To achieve its aims, CHORUS will need to encourage publishers to improve the metadata they provide to CrossRef in particular ways, and to adopt other practices that make information about Open Access publications more visible. This is extremely useful in a UK context, quite apart from its value to CHORUS. For example, because many UK research funders encourage publishing on Open Access terms in academic journals, there is a real need to monitor what is published in this way. At present, this is not always easy because journals record and display this kind of information in many different ways. If CHORUS can encourage journals to converge around more standardised approaches, then Jisc, librarians and research managers will be able to use this to, for example, build better discovery services for researchers, and ease the reporting burden relating to funders’ Open Access policies.
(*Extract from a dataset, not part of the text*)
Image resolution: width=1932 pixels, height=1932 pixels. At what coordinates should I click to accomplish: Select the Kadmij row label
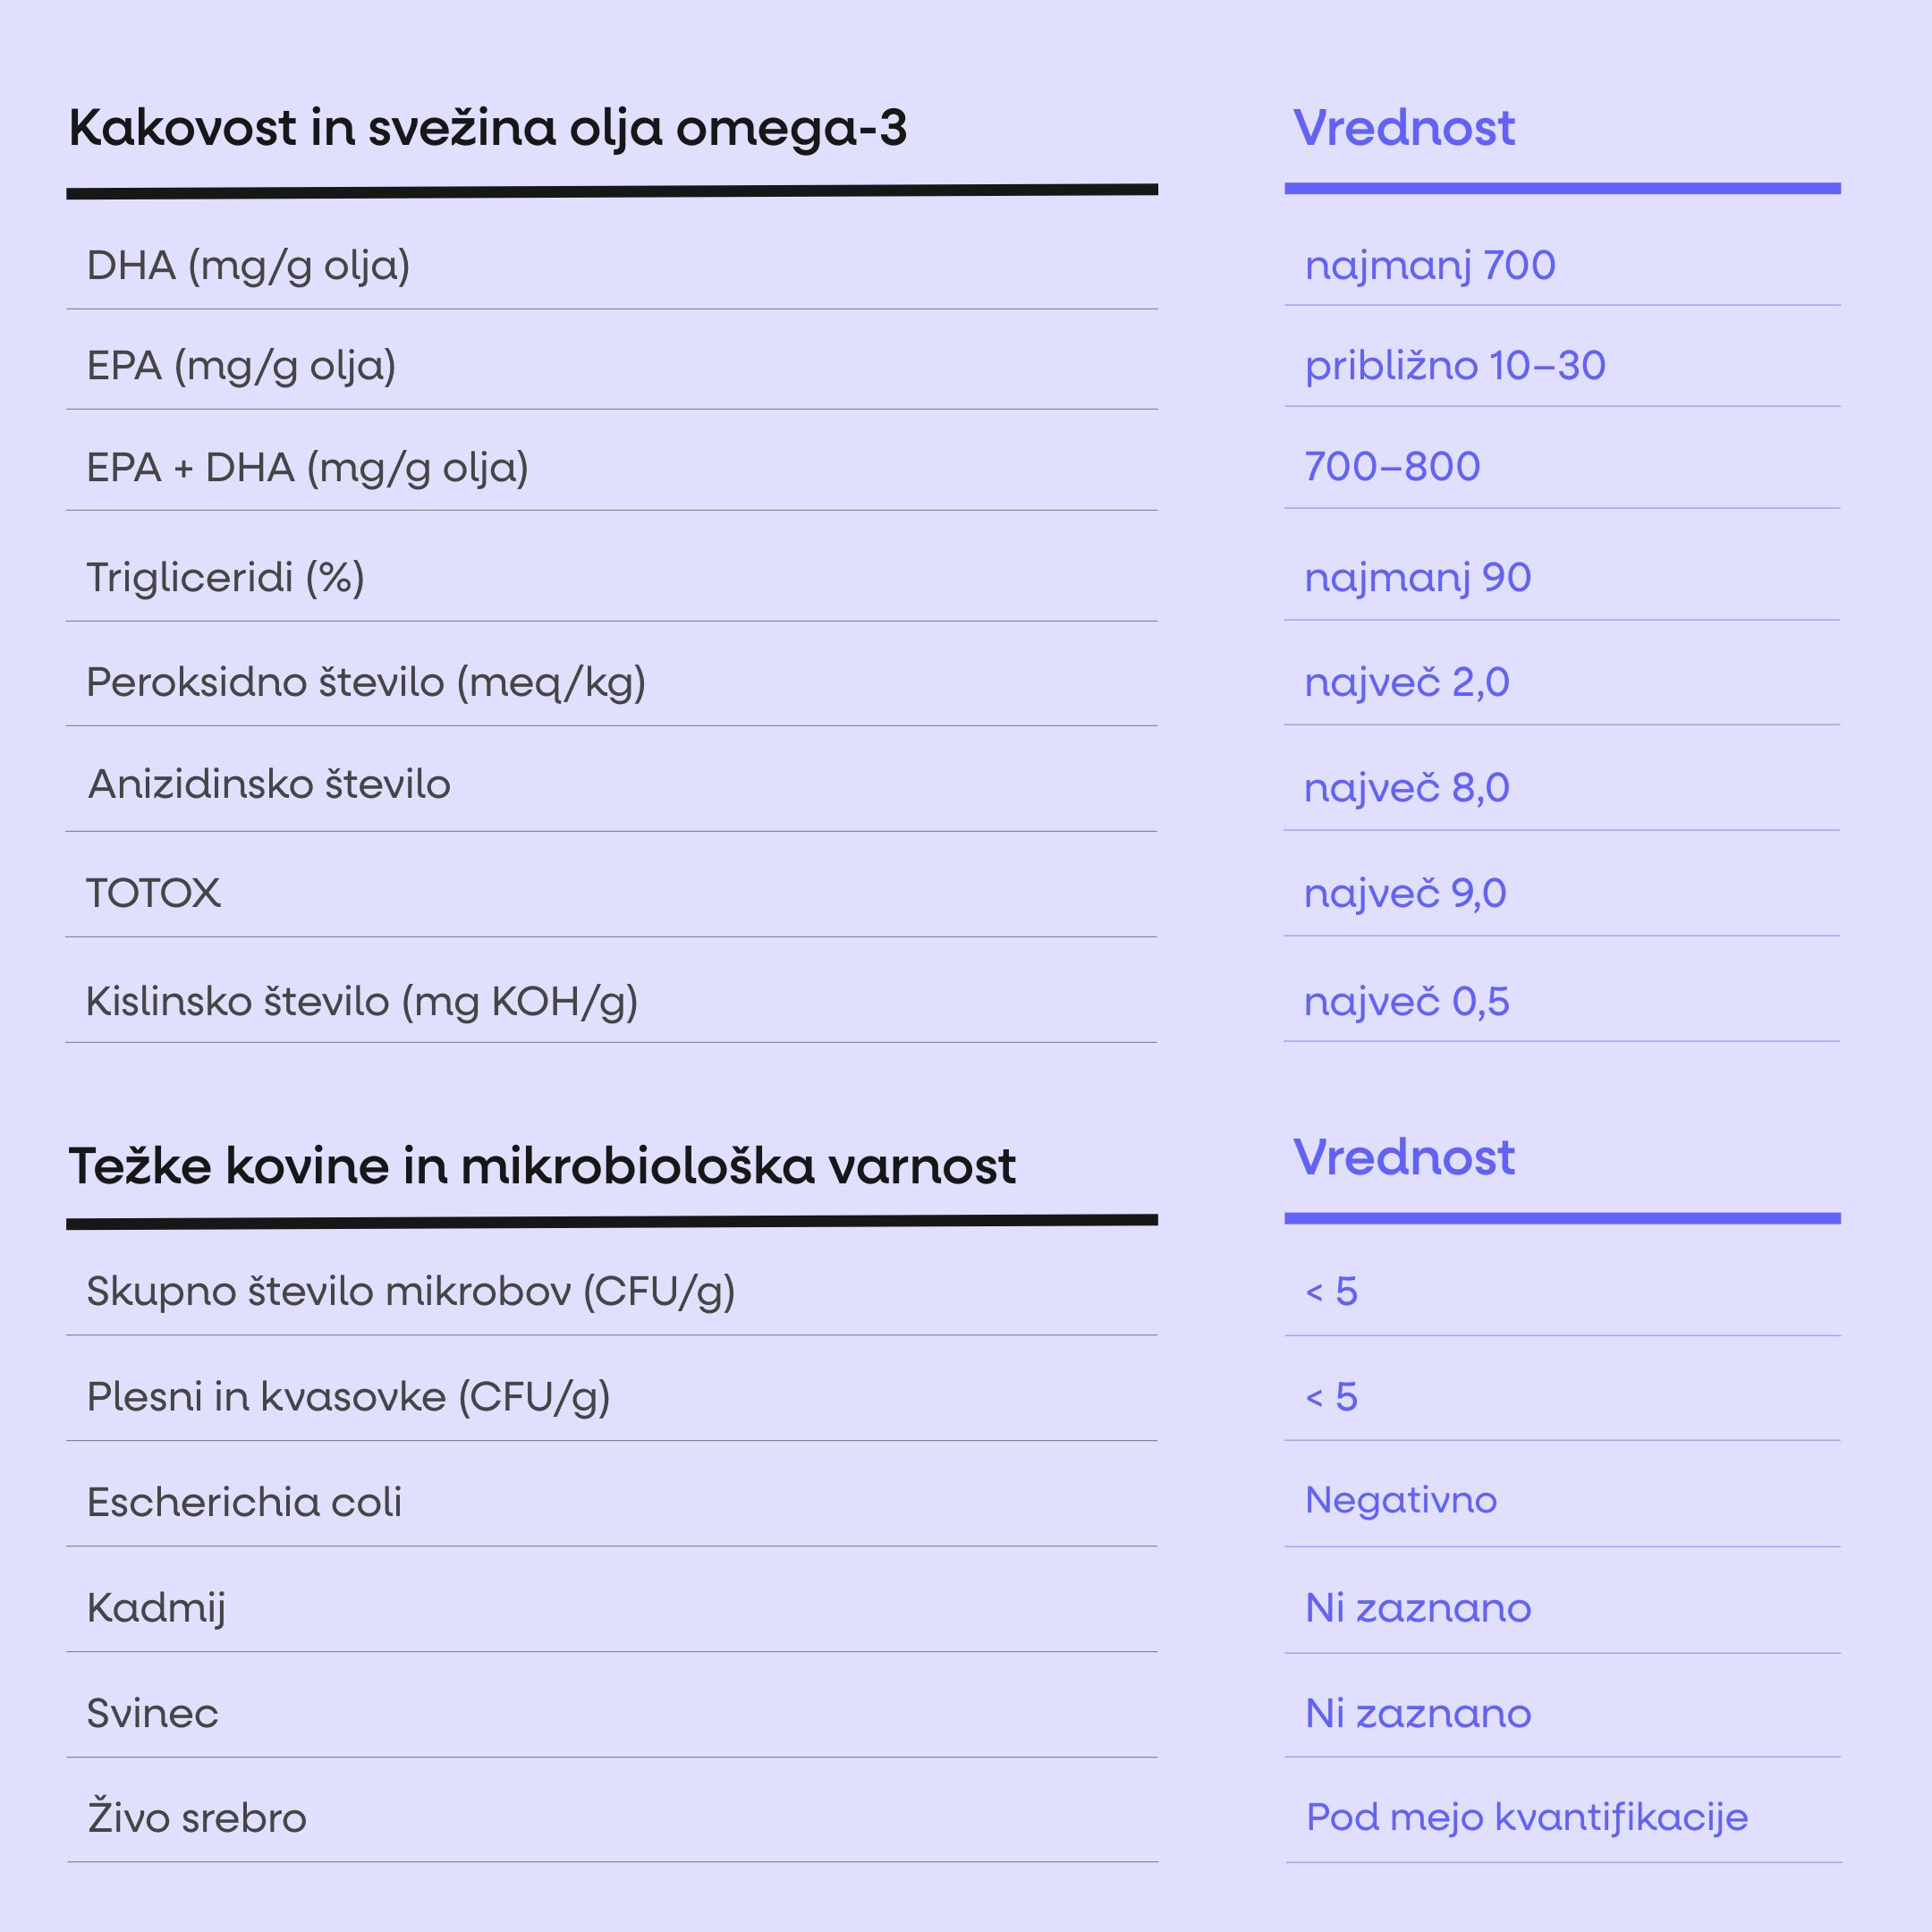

In this post we have not said very much about the differences between CHORUS and SHARE. They do have different visions of the future of scholarly communication, one centred on the role of publishers, the other on the role of universities. How this plays out in the US will be instructive for the UK experience, but it would be a mistake to overlook the quite significant differences between the US and the UK that would make it unlikely that CHORUS could be directly transposed into a UK context. SHARE, on the other hand, does seem an initiative with which the thrust of UK and Jisc infrastructure is broadly aligned. It is too early to say whether it will lead the way – indeed, the UK is ahead at present – but it does suggest fascinating possibilities and opportunities that we’d be foolish to ignore.

By Neil Jacobs

JISC Programme Director, Digital Infrastructure (Information Environment)

5 replies on “SHARE and CHORUS”

Hi Neil,

Extremely useful information that definitely helps me to understand both initiatives, their differences and their value for the situation here in the Netherlands (in my case the SURF activities on Open Access in particular) much more clearly.

I had one question though; could you elaborate more on the sentence “the quite significant differences between the US and the UK that would make it unlikely that CHORUS could be directly transposed into a UK context”? Which (most prominent) differences would you refer to?

And just as for the Jisc perspective the SHARE initiative seems to align nicely with the existing Open Access infrastructure in the Netherlands. Not one to ignore indeed!

Many thanks!
John Doove
SURF

Thanks John. Well, the two most obvious features of the UK policy environment, that might challenge CHORUS somewhat, are
1. RCUK’s requirement for CC-BY for published OA articles, which means those articles can also be hosted elsewhere, with attribution.
2. The REF requirement to deposit and make OA via a repository.
Both of these challenge the CHORUS orientation exclusively on the publisher platform. That’s not to say those differences make CHORUS impossible in the UK, but they could make it challenging.

UNIVERSITIES AND FUNDERS: DON’T JOIN CHORUS!

Universities and funders need to secure independence from the efforts of publishers to control the growth, cost, timing and provision of OA by tying it to publishers’ websites through CHORUS.

Far more important than CC-BY for preventing this are the (1) HEFCE/REF2020, (2) Horizon2020 and (3) Liege-model university OA mandates that require repository-deposit immediately upon acceptance as a precondition for research assessment and funding: http://j.mp/ChorFUD

(This is the EU and UK showing the way for US and OSTP, not vice versa.)

I think it is more accurate to say that the US has gone a different way, in effect rejecting the UK approach. The US Public Access program (as it is called) is modeled after the existing NIH PubMed Central program. This means 12 month delayed access, via a government portal, with no external repository deposit, no APC and no rights conveyed.

However, while PMC physically collects the accepted manuscripts, the Public Access rules allow the funding agency to link to the publisher’s version instead, hence CHORUS. Whether this will happen much remains to be seen. The only agency to launch its Public Access program to date is Energy and they are trying to use CHORUS but it is slow going.